Please count how many lines in the entries below contain "team" and reply with the figure alone.

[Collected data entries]
· · · · · · ·

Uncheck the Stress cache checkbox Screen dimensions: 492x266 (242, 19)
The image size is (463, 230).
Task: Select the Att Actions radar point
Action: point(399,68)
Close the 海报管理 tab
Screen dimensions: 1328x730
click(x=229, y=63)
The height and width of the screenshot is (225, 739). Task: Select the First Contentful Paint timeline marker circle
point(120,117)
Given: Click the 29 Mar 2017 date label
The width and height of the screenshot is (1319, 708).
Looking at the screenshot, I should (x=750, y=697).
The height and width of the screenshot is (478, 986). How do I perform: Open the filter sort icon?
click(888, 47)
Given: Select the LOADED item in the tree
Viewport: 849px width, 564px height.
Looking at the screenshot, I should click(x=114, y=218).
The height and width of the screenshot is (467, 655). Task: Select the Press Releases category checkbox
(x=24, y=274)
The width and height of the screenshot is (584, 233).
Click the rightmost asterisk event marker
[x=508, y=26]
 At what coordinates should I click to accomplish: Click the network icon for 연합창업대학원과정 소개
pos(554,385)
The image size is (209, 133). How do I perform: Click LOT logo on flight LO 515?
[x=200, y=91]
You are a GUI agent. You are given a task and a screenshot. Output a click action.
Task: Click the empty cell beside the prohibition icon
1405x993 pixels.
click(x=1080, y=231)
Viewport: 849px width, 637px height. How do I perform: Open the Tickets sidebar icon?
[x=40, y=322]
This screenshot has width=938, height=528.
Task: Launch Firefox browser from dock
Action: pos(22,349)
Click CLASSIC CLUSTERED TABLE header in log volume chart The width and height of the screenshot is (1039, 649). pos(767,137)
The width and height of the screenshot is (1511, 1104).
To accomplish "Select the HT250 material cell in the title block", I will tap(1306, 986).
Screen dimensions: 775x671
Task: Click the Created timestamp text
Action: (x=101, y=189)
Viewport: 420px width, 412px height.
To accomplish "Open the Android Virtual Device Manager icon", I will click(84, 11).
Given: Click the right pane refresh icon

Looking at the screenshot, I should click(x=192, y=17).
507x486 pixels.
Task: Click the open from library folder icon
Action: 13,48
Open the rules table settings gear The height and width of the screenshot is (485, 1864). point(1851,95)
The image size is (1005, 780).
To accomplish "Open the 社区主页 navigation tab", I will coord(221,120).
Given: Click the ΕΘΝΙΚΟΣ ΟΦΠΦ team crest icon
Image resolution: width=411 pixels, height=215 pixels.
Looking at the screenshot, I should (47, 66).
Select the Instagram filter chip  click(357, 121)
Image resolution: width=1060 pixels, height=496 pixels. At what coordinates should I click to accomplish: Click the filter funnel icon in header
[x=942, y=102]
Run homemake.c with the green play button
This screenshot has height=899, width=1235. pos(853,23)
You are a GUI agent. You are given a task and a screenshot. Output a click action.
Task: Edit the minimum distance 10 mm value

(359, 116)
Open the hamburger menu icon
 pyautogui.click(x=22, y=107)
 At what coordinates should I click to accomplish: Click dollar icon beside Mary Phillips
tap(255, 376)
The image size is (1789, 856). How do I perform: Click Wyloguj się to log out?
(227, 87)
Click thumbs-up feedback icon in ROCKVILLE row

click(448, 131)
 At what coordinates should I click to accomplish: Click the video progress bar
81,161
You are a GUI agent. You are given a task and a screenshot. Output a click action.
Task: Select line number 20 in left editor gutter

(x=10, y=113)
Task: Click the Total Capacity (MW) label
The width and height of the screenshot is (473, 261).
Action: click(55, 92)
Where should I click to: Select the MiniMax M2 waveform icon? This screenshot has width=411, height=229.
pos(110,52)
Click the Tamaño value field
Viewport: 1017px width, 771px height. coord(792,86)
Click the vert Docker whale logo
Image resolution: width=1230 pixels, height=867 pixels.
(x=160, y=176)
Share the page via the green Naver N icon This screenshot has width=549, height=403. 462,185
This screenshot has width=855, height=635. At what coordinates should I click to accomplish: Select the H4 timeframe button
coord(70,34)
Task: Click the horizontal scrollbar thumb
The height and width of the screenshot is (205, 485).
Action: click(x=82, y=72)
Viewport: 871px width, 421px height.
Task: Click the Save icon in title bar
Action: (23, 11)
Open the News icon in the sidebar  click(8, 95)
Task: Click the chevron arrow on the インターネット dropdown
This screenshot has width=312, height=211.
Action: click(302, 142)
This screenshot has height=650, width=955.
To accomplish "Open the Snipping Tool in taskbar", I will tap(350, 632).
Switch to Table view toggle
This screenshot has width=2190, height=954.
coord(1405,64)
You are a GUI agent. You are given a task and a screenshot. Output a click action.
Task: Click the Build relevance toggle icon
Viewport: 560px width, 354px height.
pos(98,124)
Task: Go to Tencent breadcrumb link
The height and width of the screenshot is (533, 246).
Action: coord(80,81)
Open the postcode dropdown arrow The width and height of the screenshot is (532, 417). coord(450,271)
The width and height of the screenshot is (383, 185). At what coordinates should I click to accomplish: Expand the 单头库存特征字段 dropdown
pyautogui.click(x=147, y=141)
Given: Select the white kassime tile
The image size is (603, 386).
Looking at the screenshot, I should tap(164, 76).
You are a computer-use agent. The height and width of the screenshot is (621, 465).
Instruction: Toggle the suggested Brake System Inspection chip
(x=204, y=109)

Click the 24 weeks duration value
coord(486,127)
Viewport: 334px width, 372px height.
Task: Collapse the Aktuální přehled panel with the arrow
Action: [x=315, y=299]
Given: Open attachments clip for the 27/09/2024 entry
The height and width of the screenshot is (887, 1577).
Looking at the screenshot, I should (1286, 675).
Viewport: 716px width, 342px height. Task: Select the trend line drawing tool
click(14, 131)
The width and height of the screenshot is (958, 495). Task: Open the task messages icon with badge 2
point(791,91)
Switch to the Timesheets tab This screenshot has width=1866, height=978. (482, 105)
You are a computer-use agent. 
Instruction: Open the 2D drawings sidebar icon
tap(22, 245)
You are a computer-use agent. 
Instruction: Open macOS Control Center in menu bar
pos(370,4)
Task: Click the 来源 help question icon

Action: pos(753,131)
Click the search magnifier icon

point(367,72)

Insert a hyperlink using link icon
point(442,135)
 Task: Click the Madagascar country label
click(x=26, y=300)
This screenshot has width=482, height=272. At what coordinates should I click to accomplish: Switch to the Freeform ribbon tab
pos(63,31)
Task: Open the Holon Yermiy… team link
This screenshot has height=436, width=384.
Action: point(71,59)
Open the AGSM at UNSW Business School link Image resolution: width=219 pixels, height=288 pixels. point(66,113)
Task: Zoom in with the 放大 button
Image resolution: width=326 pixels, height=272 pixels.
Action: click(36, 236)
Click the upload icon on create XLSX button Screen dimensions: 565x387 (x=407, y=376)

· · · · · · ·

**Output below:** 2